2-Şimdilik saygısız tonu görmezden gelin.
Çocuğunuz size meydan okumaya başladığında, bir ebeveynin aklından aşağıdaki düşüncelerin geçmesi yaygındır:
"Meydan okuyorlar."
"Benimle böyle konuşmaya nasıl cüret ederler?"
"Bunu yanlarına bırakmalarına izin veremem."
"Onlara saygı hakkında bir ders vermem gerekiyor."
"Onlara kimin patron olduğunu göstereceğim."
Peki ele almaya çalıştığınız ilk sorunu hatırlıyor musunuz? Hala bunun üzerinde çalışıyor musun?
Çatışmaya dışarıdan katılmasanız bile zihinsel olarak çatışmaya dahil olmak dikkatinizi asıl hedefinizden saptırabilir. Bu düşünceler sizi daha çok çatışmaya girme olasılığınızı artırıyor ve yapıcı bir çözüm bulma olasılığınızı azaltıyor. Birçok hüsrana uğramış ebeveyn, çocuklarının saygısız tonlarını görmezden gelmeyi zor buluyor.
Birçoğumuza hayatımızın bir noktasında yetişkinlerle bu şekilde konuşmanın kabul edilemez olduğu öğretilmiş olabilir.

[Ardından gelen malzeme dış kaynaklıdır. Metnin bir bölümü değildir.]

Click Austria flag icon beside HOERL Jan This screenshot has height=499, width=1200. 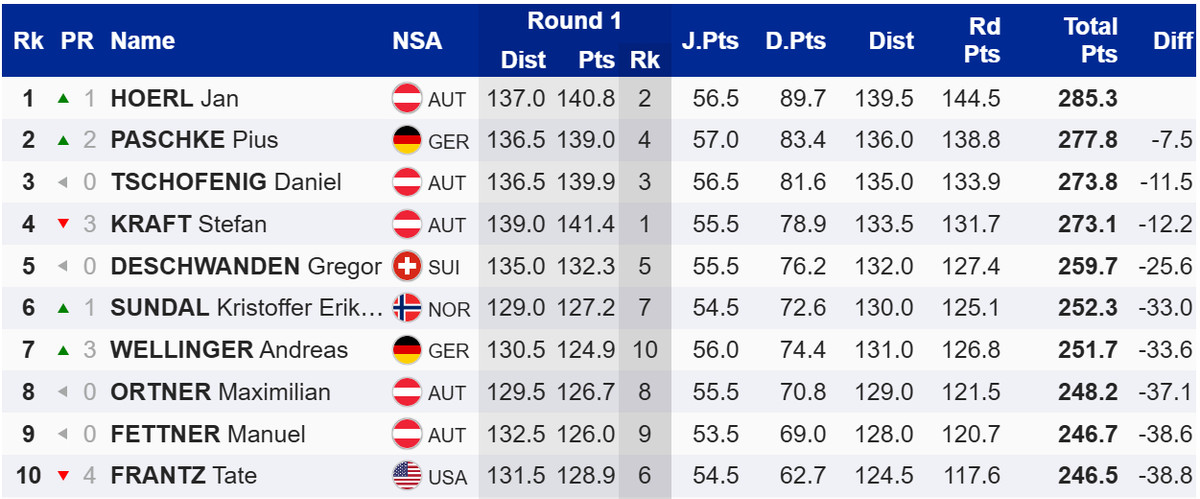407,99
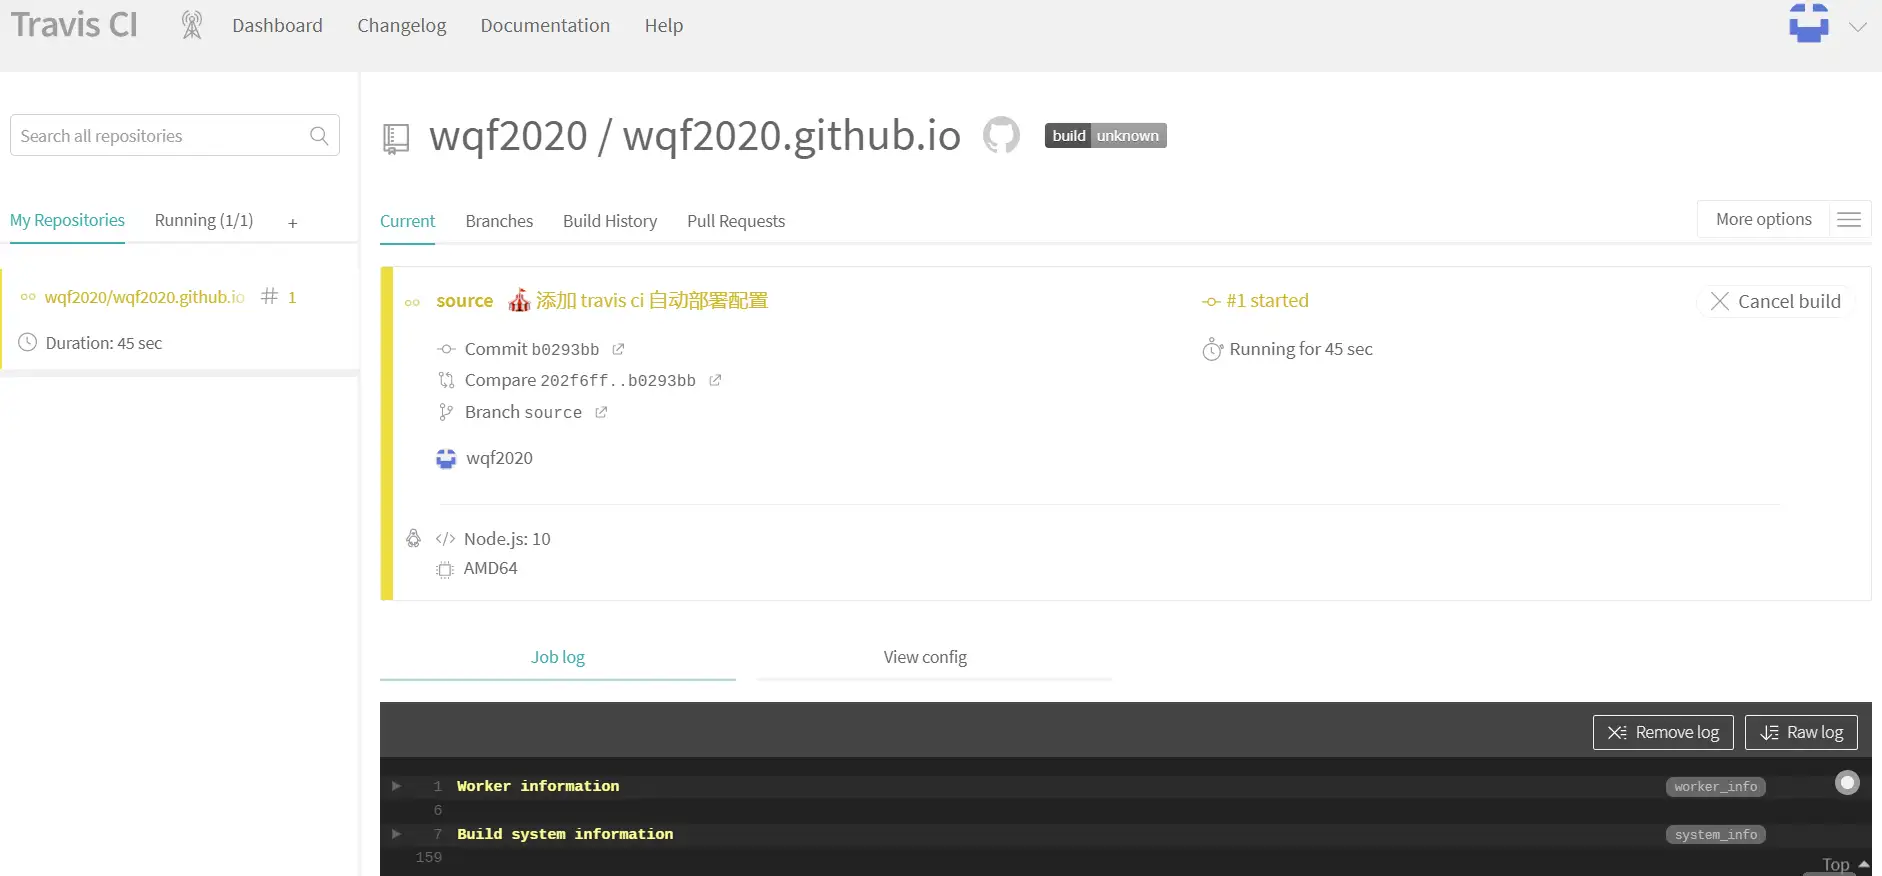Switch to the Build History tab
This screenshot has width=1882, height=876.
609,221
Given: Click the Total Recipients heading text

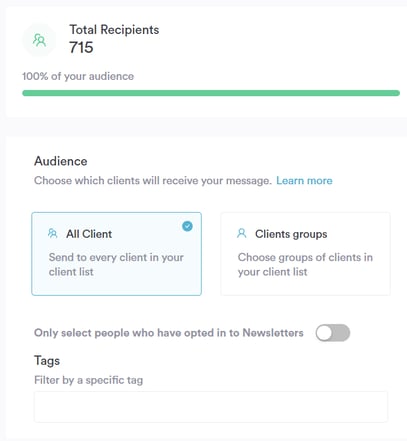Looking at the screenshot, I should [114, 30].
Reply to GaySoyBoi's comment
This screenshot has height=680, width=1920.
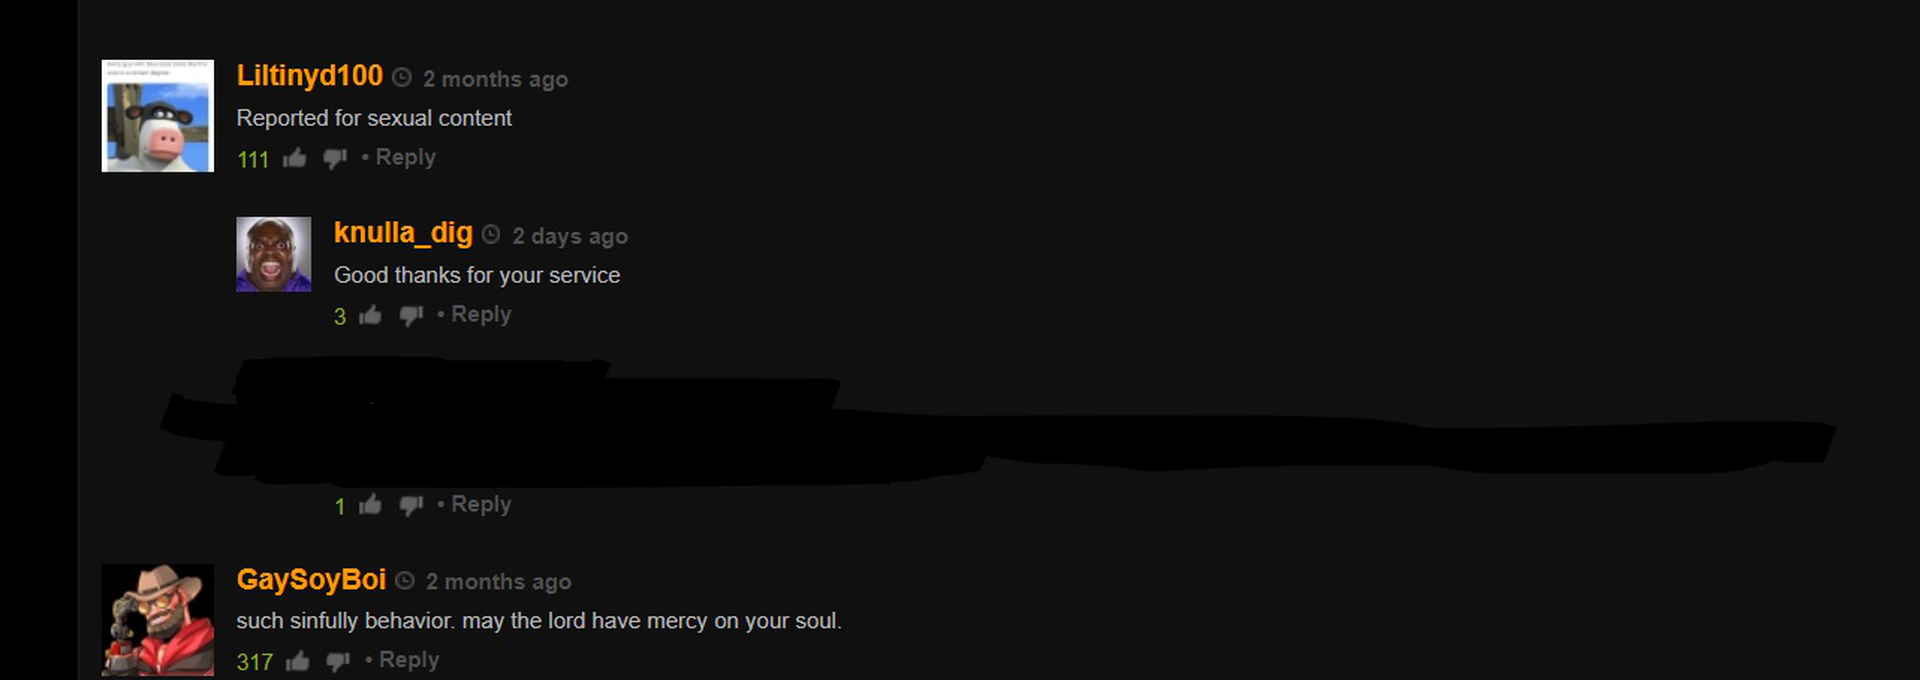click(x=409, y=661)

Bir an için çocuğun ses tonu gözden kaçırmayı seçmek, onu tamamen göz ardı etmek anlamına gelmez. Tam aksine olayı daha iyi çözümlemek için bir başlangıç olabilir.
Önce acil sorunu ele alın ve ardından üslup ve tutum konusunu daha sonra tekrar gözden geçirin. Bu bakış açısını değiştirmekte zorlanıyorsanız saygılı iletişim kurmanın sizin için neden bu kadar önemli olduğunu düşünmeniz faydalı olabilir.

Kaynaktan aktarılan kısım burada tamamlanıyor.